## BEGIN

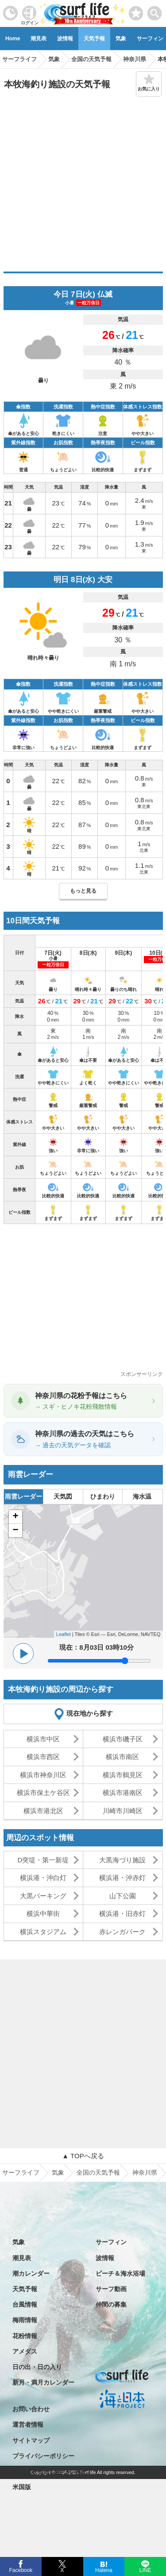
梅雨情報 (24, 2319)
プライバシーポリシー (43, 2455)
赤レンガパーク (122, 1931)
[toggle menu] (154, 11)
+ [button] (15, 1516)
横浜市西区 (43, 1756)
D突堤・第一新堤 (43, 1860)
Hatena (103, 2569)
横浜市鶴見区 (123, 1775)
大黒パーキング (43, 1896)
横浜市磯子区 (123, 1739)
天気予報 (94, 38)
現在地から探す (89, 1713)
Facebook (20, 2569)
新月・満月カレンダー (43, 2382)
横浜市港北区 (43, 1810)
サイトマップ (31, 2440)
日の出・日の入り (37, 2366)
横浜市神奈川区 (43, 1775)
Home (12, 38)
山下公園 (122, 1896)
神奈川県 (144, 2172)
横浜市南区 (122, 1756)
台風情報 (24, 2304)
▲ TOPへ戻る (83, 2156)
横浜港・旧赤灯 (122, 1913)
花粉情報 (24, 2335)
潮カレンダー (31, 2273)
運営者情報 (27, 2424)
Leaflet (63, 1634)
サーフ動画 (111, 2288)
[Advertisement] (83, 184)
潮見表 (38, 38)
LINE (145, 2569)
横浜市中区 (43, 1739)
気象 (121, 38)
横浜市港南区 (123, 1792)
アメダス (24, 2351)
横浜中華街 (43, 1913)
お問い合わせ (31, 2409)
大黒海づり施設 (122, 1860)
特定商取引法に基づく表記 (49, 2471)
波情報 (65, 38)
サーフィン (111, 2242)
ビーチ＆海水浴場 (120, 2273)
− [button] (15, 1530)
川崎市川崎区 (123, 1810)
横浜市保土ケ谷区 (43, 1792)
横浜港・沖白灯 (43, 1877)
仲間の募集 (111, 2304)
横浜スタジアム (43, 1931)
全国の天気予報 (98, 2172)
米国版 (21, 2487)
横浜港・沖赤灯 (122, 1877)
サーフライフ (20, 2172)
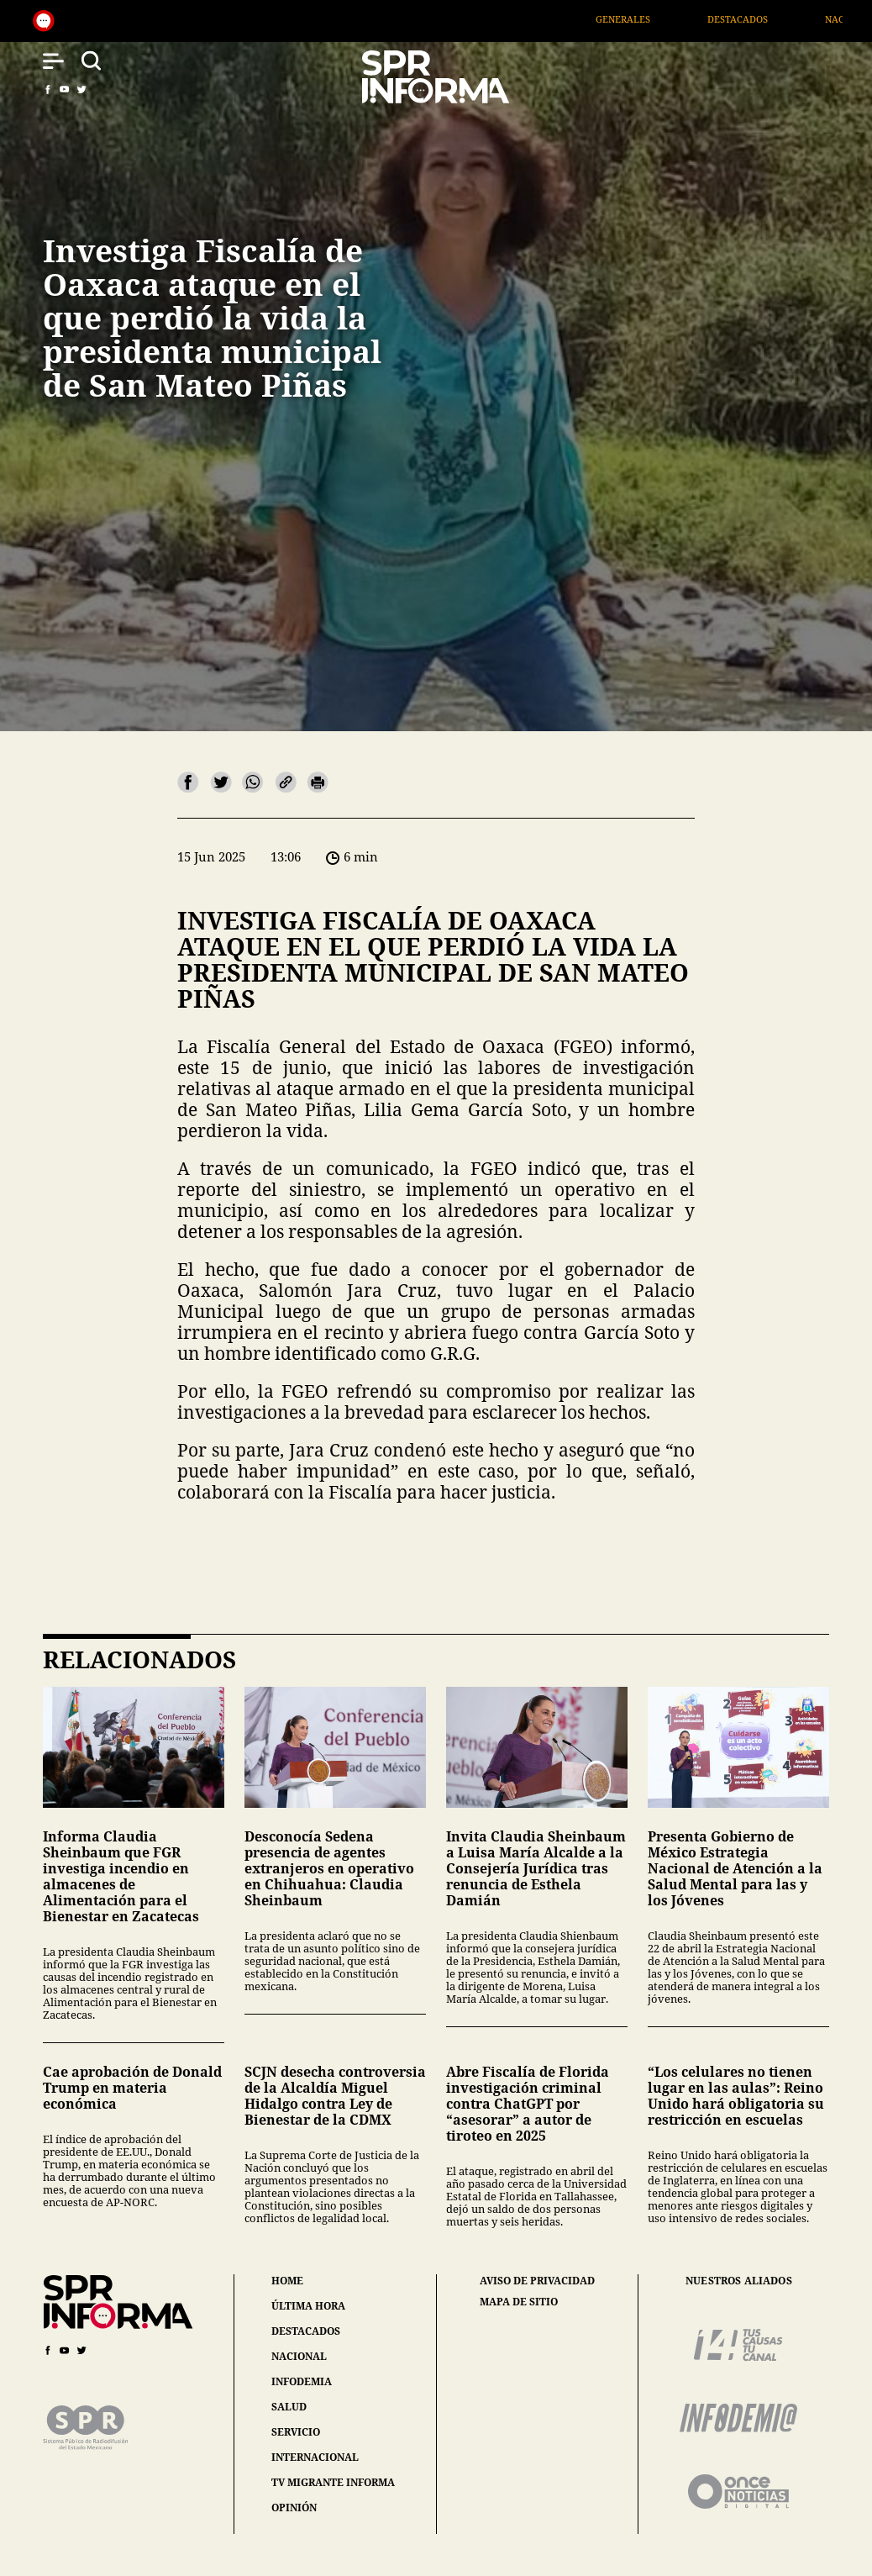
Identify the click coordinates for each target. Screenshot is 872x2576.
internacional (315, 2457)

## END
## BEGIN

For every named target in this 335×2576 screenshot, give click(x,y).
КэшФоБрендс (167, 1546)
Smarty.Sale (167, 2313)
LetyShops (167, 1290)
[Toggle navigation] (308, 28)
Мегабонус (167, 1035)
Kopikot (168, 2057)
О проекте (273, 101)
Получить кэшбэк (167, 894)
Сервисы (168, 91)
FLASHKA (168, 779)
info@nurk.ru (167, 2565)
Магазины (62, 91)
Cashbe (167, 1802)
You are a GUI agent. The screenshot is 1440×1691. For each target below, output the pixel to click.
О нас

## END

## Requirement:
Convert the lines from the one containing "気象 (121, 38)" through the one containing "米国版 (21, 2487)" into a Markdown table with two columns, Row and Line, numbering each row and leaving out any blank lines.

## Output for this task:
| Row | Line |
|---|---|
| 1 | 気象 (121, 38) |
| 2 | 横浜市港南区 (123, 1792) |
| 3 | アメダス (24, 2351) |
| 4 | 横浜中華街 (43, 1913) |
| 5 | お問い合わせ (31, 2409) |
| 6 | 大黒海づり施設 (122, 1860) |
| 7 | 特定商取引法に基づく表記 (49, 2471) |
| 8 | 波情報 (65, 38) |
| 9 | サーフィン (111, 2242) |
| 10 | ビーチ＆海水浴場 (120, 2273) |
| 11 | − [button] (15, 1530) |
| 12 | 川崎市川崎区 (123, 1810) |
| 13 | 横浜市保土ケ谷区 (43, 1792) |
| 14 | 横浜港・沖白灯 (43, 1877) |
| 15 | 仲間の募集 (111, 2304) |
| 16 | 横浜スタジアム (43, 1931) |
| 17 | 全国の天気予報 (98, 2172) |
| 18 | 米国版 (21, 2487) |